Another frightening example comes from the realm of medicine. This time participants were given information on the effectiveness of treatments as a percentage of those cured overall (ranging from 90 to 30 percent). This is known as base rate information. They were also given a story, which could be positive, negative, or ambiguous.
For instance, the positive story read as follows: Pat’s decision to undergo Tamoxol resulted in a positive outcome. The entire worm was destroyed. Doctors were confident the disease would not resume its course. At one-month post-treatment, Pat’s recovery was certain.

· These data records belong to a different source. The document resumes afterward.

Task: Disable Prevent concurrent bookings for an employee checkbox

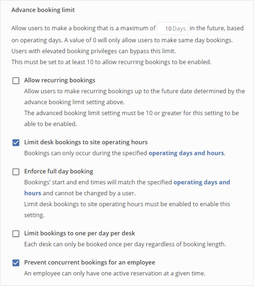Action: [16, 263]
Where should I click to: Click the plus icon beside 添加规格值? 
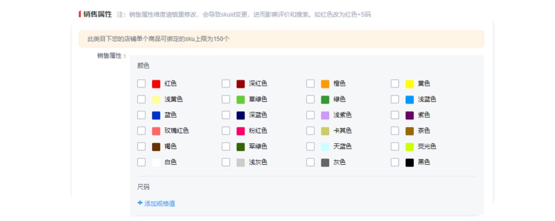click(140, 203)
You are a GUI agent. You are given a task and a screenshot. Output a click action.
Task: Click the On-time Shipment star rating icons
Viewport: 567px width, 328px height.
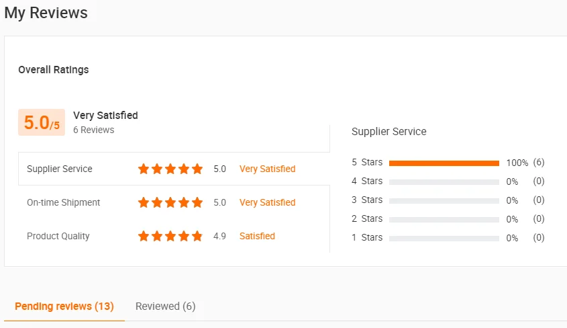pos(170,202)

The negative story read: Pat’s decision to undergo Tamoxol resulted in a poor outcome. The worm was not completely destroyed. The disease resumed its course. At 1-month post-treatment, Pat was blind and had lost the ability to walk.

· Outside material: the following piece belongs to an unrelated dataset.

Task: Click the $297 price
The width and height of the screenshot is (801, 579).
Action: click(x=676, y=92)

Subjects were then asked would they undergo the treatment if they were diagnosed with the disease. Of course, people should have relied upon the base rate information of the effectiveness of treatment as it represented a foil sample of experience. But did this actually happen?
Of course not. Instead the base rate information was essentially ignored in favor of the anecdotal story. For instance, when participants were given a positive story and were told the treatment was 90 percent effective, 88 percent of people thought they would go with the treatment. However, when the participants were given a negative story and again told the treatment was 90 percent effective, only 39 percent of people opted to pursue this line of treatment.
Conversely, when told the treatment was only 30 percent effective and given a negative story, only 7 percent said they would follow this treatment. However, when low effectiveness was combined with a good story, 78 percent of people said they would take the drug. As you can see, the evidence on effectiveness of the treatments was completely ignored in favor of the power of the story.